My sister gave me a copy of The Help for my birthday and told me, "If you don't cry like, 4 times, you're a monster." Eek. I got a little anxious when I was 3/4 of the way through and hadn't shed a tear.

The Help, by Kathryn Stockett, is a compelling story about a group of American Southern women. I had a hard time putting it down, even though the book is highly problematic. Told from the perspective of two African-American maids and one white woman, the book is about how the three of them write a book about the maids' experiences working in the homes of white families in Jackson, Mississippi in the early 1960s.

The appropriation of the African-American women's stories and voices made me feel uncomfortable. Aibileen, a kind older woman who brings a very 21st century to bringing up children in the mid-20th century, ruminates:

Minny near bout the best cook in Hinds County, maybe even all a Mississippi. The Junior League Benefit come around ever fall and they be wanting her to make ten caramel cakes to auction off. She ought a be the most sought-after help in the state. Problem is, Minny got a mouth on her. She always be talking back. One day it be the white manager a the Jitney Jungle grocery, next day it be her husband, and ever day it's gone be the white lady she waiting on. The only reason she waiting on Miss Walter so long is Miss Walter be deaf as a doe-nob.
Even Stockett felt uncomfortable - in the after-word, she writes:
I was scared, a lot of the time, that I was crossing a terrible line, writing in the voice of a black person. I was afraid I would fail to describe a relationship that was so intensely influential in my life, so loving, so grossly stereotyped in American history and literature.
It is, of course, absolutely impossible to capture another person's experience (and nearly impossible to capture your own), but one makes allowances for artist license. I am very sensitive to racial prejudice, so, for me, parts of the book were inappropriate.

Most of the white people in the book are racists, some of whom actively work to harm the welfare of the African-Americans, most whom merely look the other way when they saw it happening. I feel quite positive that any white reader of the book would identify with the white character who has the idea to write the book and works with the maids to tell their stories. But what I found most disturbing is that it's quite unlikely that those same readers would have followed the rather exceptional actions of that character. It's more likely that they would have fallen firmly in the "look the other way" category, or, let's face it, the Civil Rights movement would have ended well before a mere handful of decades ago, and racial injustices would be a thing of the past, which they are not. The Help allows privileged white readers to pat themselves on the back for something we don't deserve.

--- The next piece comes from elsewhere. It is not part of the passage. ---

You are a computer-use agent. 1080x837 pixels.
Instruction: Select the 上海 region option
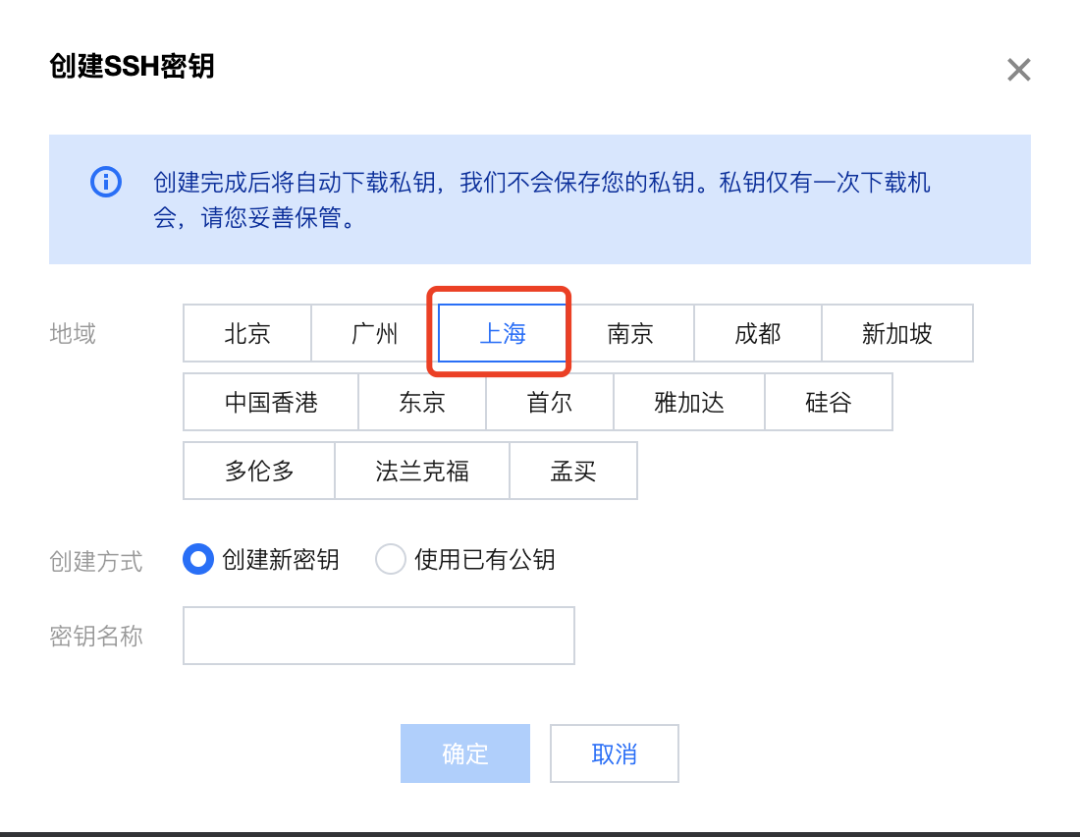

I noticed the British cover and the American cover are quite different! I'm afraid the American version has fallen prey to that well-known publishing-world fear that images of black people on the cover will keep write readers from picking up the book. All of this is just proof that we still have a long way to go to heal the long, shameful history of racial injustice in this country. If people are reading The Help with a critical mind and asking themselves some hard questions, I think that is helpful.

I did, by the way, get a bit misty a few times near the end, so I guess I'm not a complete monster after all!